Кстати, голый гражданин оказался бывшим военным летчиком, списанным за пьянку. Он проживал со странным тихим существом, называемым баба Фрося, это была какая-то совершенно исхудавшая и почерневшая от пьянства женщина. Они долго отравляли нам жизнь шумом по ночам и драками, когда летчик отправлял бабу Фросю в нокаут и она летела от кухни по коридору, пока не ударялась об нашу дверь и не падала на пол, вся в крови. Мама выходила в коридор ругаться, пугала эту парочку милицией. Я в своей кровати вся сжималась от страха и стыда. Стыдно было за все: и за этих людей, и за то, что маме приходится скандалить, и за остальных соседей, которые тоже не спали от шума, но сидели, как мыши, в своих комнатах. Лет через семь летчик закончил свой смертельный полет инсультом, а бабу Фросю нашли на железной дороге, исколотую вилками до смерти.

Через стенку от нас, в соседней квартире, тоже проживала пьющая семейка. Женщину звали Анна, она была высокая и толстая, а мужичок, напротив, был небольшого роста, жилистый. У этих каждую ночь происходил концерт по одному сценарию. Муж кричал: «Убери рруку! Р-руку убери!». Потом слышно было, как что-то тяжелое падает на пол, и все утихало до следующего раза… Конечно, не все соседи были пьющие. На первом этаже жила семья Кузнецовых, муж с женой и двое детей. Жена, все ее звали Кузнечиха, была неформальным лидером нашего дома. Она вершила суд над всеми провинившимися. Так, по просьбе мамы она неоднократно отчитывала и Анну, и летчика, которые, устыдившись, на время затихали. У входа в подъезд стояли деревянный стол и лавочки.
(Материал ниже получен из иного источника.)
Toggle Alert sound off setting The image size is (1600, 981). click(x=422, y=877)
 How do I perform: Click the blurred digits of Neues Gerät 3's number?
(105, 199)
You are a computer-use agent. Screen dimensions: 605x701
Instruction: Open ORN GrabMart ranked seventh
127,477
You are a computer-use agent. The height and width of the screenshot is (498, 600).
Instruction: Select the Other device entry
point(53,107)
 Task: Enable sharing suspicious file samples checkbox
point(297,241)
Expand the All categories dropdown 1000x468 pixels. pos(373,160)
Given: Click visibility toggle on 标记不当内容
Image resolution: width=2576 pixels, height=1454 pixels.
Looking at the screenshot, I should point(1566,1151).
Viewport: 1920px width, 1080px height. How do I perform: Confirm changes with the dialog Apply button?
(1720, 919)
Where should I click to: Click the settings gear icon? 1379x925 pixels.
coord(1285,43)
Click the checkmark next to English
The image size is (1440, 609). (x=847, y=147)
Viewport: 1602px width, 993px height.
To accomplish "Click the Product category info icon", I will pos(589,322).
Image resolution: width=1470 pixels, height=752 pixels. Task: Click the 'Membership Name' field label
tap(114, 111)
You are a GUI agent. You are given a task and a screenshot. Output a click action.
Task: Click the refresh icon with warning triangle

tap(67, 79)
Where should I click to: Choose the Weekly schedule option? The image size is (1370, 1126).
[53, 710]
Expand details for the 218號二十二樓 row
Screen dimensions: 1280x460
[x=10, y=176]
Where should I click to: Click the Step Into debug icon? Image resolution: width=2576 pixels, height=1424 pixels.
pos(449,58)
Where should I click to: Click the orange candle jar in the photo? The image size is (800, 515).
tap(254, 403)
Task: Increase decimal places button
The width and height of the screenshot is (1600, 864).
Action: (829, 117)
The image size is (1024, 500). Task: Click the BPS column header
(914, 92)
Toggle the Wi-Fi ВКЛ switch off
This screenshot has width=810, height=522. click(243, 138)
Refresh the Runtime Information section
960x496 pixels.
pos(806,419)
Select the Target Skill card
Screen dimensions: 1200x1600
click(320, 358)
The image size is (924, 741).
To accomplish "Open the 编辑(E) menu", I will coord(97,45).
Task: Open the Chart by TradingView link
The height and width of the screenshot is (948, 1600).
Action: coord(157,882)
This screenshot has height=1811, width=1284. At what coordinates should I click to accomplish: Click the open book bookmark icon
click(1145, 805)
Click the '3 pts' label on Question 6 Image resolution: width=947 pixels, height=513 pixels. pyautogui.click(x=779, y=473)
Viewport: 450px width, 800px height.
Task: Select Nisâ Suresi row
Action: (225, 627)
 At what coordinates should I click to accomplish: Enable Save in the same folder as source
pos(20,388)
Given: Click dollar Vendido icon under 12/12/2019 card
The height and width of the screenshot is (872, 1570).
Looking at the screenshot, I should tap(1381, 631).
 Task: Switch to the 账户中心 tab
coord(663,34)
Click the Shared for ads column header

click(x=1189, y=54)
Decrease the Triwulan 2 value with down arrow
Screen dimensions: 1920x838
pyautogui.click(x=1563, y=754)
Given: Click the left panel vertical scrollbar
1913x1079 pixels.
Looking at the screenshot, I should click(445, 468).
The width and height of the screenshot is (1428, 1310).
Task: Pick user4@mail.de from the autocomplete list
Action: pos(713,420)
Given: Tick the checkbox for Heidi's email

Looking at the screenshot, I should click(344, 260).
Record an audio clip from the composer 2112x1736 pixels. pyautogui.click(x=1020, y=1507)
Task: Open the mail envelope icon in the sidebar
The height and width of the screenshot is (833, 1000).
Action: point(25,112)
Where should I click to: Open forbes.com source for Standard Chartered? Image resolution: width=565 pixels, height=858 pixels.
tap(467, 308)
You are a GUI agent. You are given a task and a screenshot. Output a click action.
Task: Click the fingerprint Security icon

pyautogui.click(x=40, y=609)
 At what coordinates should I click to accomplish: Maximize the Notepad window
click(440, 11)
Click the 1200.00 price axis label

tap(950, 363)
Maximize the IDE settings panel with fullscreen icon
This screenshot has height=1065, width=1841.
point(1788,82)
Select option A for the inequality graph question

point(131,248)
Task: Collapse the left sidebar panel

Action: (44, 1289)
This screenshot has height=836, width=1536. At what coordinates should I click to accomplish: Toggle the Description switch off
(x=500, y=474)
За столом постоянно шла игра в карты или домино. Во главе стола атаманом возвышалась Кузнечиха – в косынке, завязанной, как у пирата, и в неизменном фартуке. Практически в дом нельзя было попасть незаметно. Соседи знали все про всех.

Во дворе кипела детская жизнь, в которую я сразу втянулась. С утра до вечера мы носились по улице. У нас было множество игр: казаки-разбойники, выжигала, классики. Играли в мяч, прыгали через скакалку, позже появился бадминтон. Хорошо помню, как летом во время игр небо неожиданно заволакивалось тучами, темнело и начинался проливной дождь. Воздух наполняли запахи пыли, тополиных листьев и влаги. Домой идти никто не хотел, все забегали в ближайший дом и прыгали по лестницам с воплями и визгом…

Ольга Сергеева

Ольга Феликсовна Сергеева родилась в 1956 году в Хабаровске. В 1974-м поступила на архитектурное отделение Хабаровского политехнического института. С 1979 по 2000 год работала архитектором в Благовещенске и Хабаровске. Иногда по воле обстоятельств была также конструктором, нянечкой в детском саду, художником-оформителем, методистом по самодеятельному изобразительному и декоративноприкладному искусству. В Израиле с 2000 года. Работает реставратором в архиве. Живет в Иерусалиме.

Мемуарный очерк был впервые опубликован в альманахе «Время вспоминать» (Кн. 6, ред. А. Кучерский, И. Рувинская, В. Гройсман. «Достояние», 2019).